Zij werd met spoed naar de afdeling Intensive Care overgebracht, inmiddels was de O2-saturatie gedaald tot 70%. Bij intubatie werd veel speeksel in de mond-keelholte gezien, maar geen lokale etsing of irritatie van de slijmvliezen. Wel werd glottisoedeem gezien met een moeizame passage van de endotracheale tube. Direct na intubatie had zij een adequate bloeddruk zonder inotropica en een SaO2 van 99% bij beademing met 50% O2 zonder positieve eindexpiratoire druk (PEEP). De werkdiagnose op dat moment was: ‘aspiratie bij braken t.g.v. Steradent-inname’. Nog voordat een thoraxfoto gemaakt was, ontstond, circa 30 min na binnenkomst, een ventrikeltachycardie die overging in ventrikelfibrilleren. Na eenmaal cardioversie en lidocaïne 50 mg i.v. ontstond een asystolie, waarna patiënte kwam te overlijden. Er werd een verklaring van een niet-natuurlijke dood afgegeven. Obductie werd echter niet verricht. Hoewel deze casus niet compleet gedocumenteerd is, lijkt het gerechtvaardigd te concluderen dat er een relatie met de Steradent-inname bestond.

W.H. Roerdink
L.S. Hofstra
B.S. Hylkema
Literatuur
  1. MacAuley D, O'Brien I. Fatal poisoning with denture cleaner. Br Med J 1984;288:830.

  2. Patrick AW, Cameron EW, Ford MJ. Oesophageal stricture following inadvertent ingestion of Steradent tablets in the elderly. Scott Med J 1986;31:181.

G.A.
van Zoelen

Bilthoven, december 1998,

Collegae Roerdink et al. illustreren treffend het gevaar van vergissingen met reinigingstabletten door dementerende oudere en wij zijn het eens met de werkdiagnose ‘aspiratie bij braken t.g.v. Steradent-inname’. Het optreden van ventrikeltachycardie is waarschijnlijk een secundair effect, aangezien bij inname van 5-8 reinigingstabletten de systemische dosis te gering wordt geacht om primair ritmestoornissen te induceren. Niettemin lijkt de Steradent-ingestie wel de bron van alle ellende.

G.A. van Zoelen
I. de Vries
J. Meulenbelt

Nijmegen, december 1998,

Met belangstelling heb ik kennis genomen van het artikel van Van Zoelen et al., waarin het probleem van onbedoelde ingestie duidelijk onder de aandacht wordt gebracht (1998:2408-11). Toch heb ik twee opmerkingen.

(a) De titel en ook de verdere teneur van het artikel suggereren dat er een verschil bestaat tussen een kunstgebit en een gebitsprothese. Wat wordt precies met het één en met het ander bedoeld? In het tandheelkundig jargon zijn een kunstgebit en een gebitsprothese namelijk exact hetzelfde.

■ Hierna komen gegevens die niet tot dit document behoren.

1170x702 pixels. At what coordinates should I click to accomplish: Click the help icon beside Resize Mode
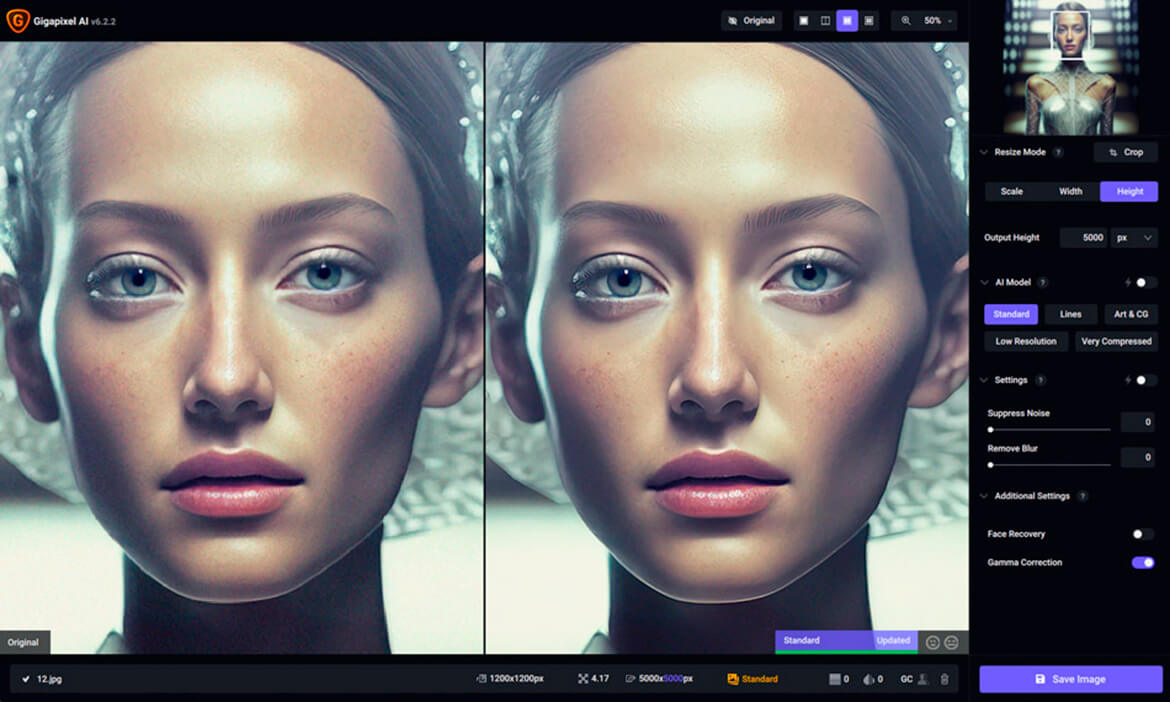click(1058, 152)
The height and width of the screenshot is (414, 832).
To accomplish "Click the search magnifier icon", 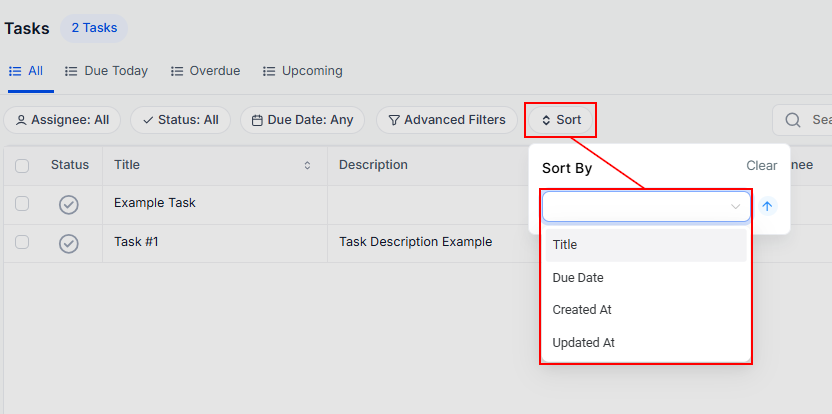I will pos(793,120).

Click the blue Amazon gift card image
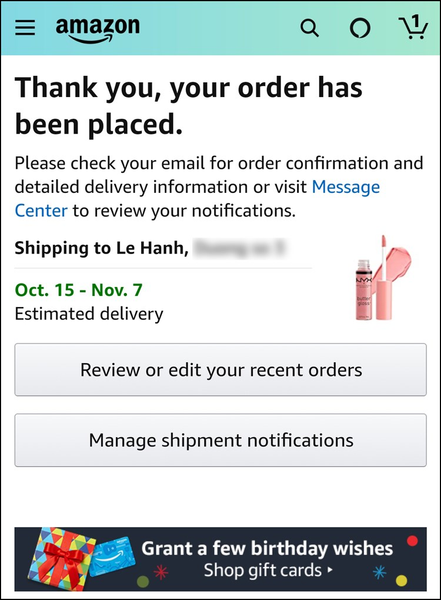(112, 558)
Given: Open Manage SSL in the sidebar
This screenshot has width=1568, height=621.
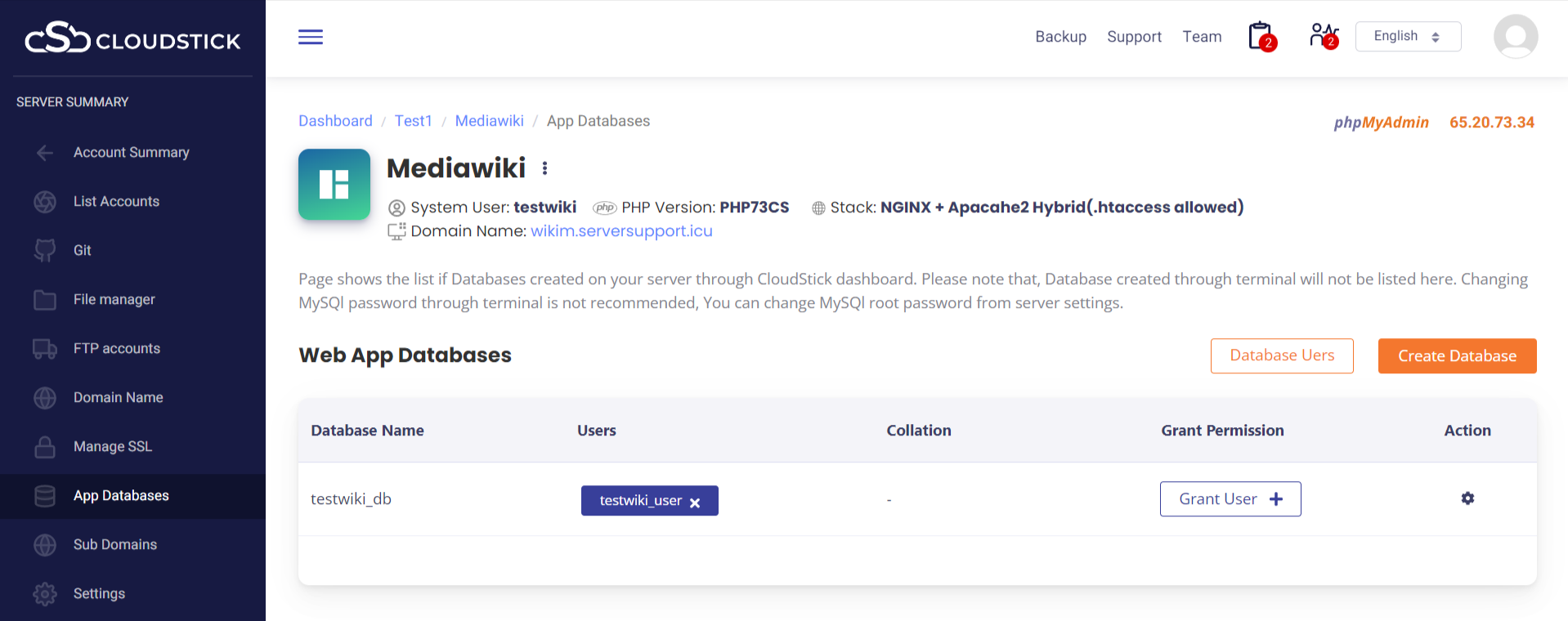Looking at the screenshot, I should tap(113, 447).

(b) Ik neem aan dat bij het totstandkomen van dit artikel geen overleg is gevoerd met een tandheelkundig deskundige. Dit is jammer. Er is namelijk nog een andere reden om de agressieve bruistabletten uit te bannen uit het dagelijks gebruik en die is dat de meeste middelen bij veelvuldig gebruik de kunststof van de gebitsprothesen aantasten. Vanuit de tandheelkundige professie wordt om deze twee redenen, overigens zonder ze expliciet te noemen, al tijden het gebruik van bruistabletten ontraden.

C. de Baat
G.A.
van Zoelen

Bilthoven, december 1998,

De Baat schrijft terecht dat er geen verschil bestaat tussen een kunstgebit en een gebitsprothese. Deze redundantie is er bij de redactionele bewerking ingekomen. Dat bruistabletten bij veelvuldig gebruik de kunststof van gebitsprothesen aantasten en om die reden minder toegepast zouden moeten worden, is een waardevolle aanvulling. Mogelijk kan deze verminderde toepassing bijdragen aan de beoogde afname van het aantal intoxicaties met deze producten.